Tuesday, July 9, 2019
Distinguished legal commentator Mark Cohen has addressed his latest column over at Forbes to the skills law schools should be teaching to better prepare grads for the current legal marketplace. Yes, critical thinking and problem solving continue to be vital skills demanded by all legal employers but new grads must also be versed in the following according to Mr. Cohen: Emotional intelligence, creativity, cognitive flexibility, and the ability to work collaboratively with others. Further, law students should be trained in in project management skills, data analytics, business basics, digital basics, risk management, and talent management. As Mr. Cohen argues, the foregoing are the new foundational skills law students will need for many contemporary legal jobs as well as those yet-to-be-created positions.
Law schools have ceded an opportunity to shore up their balance sheets and to do right by grads, the legal industry, and the broader society. How? They have failed to transition from three-year degree stopovers to learning centers for life that upskill grads and other professionals throughout their careers. This would have created “stickiness” with alumni/ae throughout their professional lives and transformed law schools into lifetime learning hubs. In the digital age where competency, micro-credentialing, collaboration, upskilling, people-skills, and agile learning are critical, law schools are relics of the legal guild. Why?
There are a legion of explanations: complacency, detachment from the University—notably the business, engineering, computer science, and mathematics schools-- as well as the broader legal ecosystem and business community, faculty composition/hiring criteria, the American Bar Association’s ineffective law school accreditation oversight, and absence of accountability and performance metrics—especially student outcomes, and self-regulation. Law schools are an island that has become increasingly detached from the broader legal mainland.
The inertia of law schools, like law firms, went unchallenged for decades. Their applicant pool was plentiful, the job market was robust, the curricula were unchanged and unchallenged, and they were cash positive.

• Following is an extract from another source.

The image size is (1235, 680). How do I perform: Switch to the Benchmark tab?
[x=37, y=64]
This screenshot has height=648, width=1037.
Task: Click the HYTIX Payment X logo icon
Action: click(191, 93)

That rosy picture fueled the growth and proliferation of law schools from the 1980’s until the global financial crisis of 2008. The confluence of that economic maelstrom and its aftermath coincided with rapid advances in technology, the ever- escalating cost of law school and its three-year hitch, a downturn in the legal job market, and disaggregation of a growing number of “legal” tasks. This resulted in the migration of young talent away from law and into other professional service and business careers.
Law School Stasis In An Age of Disruption
Law schools have largely failed to engage in material reform during the post-financial crisis decade, especially the top-tier ones. Their inertia has contributed to an ever-widening skills gap in the legal industry, a challenge and opportunity law schools have failed to respond to meaningfully. Law schools—like firms for whom they have long served as supply sources-- have failed to align with and adapt to a changing marketplace. The ramifications affect the entire legal ecosystem and beyond.
Law schools continue to prepare grads to “think like a lawyer” even as the function, role, skillsets, workplace, and career paths of lawyers are changing dramatically. Law schools still rely on firms to provide practice experience even as clients decline to subsidize on-the-job training of young lawyers. They are preparing grads for practice careers in a market where the practice of law is shrinking and the business of delivering legal services is expanding. Their pedagogy remains rooted in legal doctrine when law is now a three-legged stool supported by legal, business, and technology. They teach the rudiments of legal expertise when that alone will no longer cut it for most lawyers. They perpetuate a mindset and culture of “lawyers and ‘non-lawyers’” when law is now about legal professionals, only some of whom are licensed attorneys.
The New Tools for Success
Competency, not diplomas, dictates marketplace success in the digital age. Diplomas still matter, of course, and so does the granting institution’s brand. But exposure to a new suite of augmented skill sets is what really matters, especially after one’s first gig. The core skills required of legal professionals—apart from baseline legal knowledge—are common among other industries in the digital age, a time when traditional boundaries separating professions/industries are increasingly blurred.
The World Economic Forum Future of Jobs Report examines the skills required in the digital age. Critical thinking and problem solving, key elements of traditional legal pedagogy, remain. Other critical workplace skills--notably emotional intelligence (EQ), creativity, cognitive flexibility and collaboration-- are now equally important workplace competencies. These contemporary skills—and others including project/process management, data analytics, design, business basics, digital basics, risk prediction/management, and talent management—are largely ignored by the legal Academy and most executive education programs. They are also undervalued by legal industry talent managers even as they have become essential to satisfy rapidly changing legal buyer expectations. These skills are foundational elements of new legal positions to be filled now and many more as-yet to be created.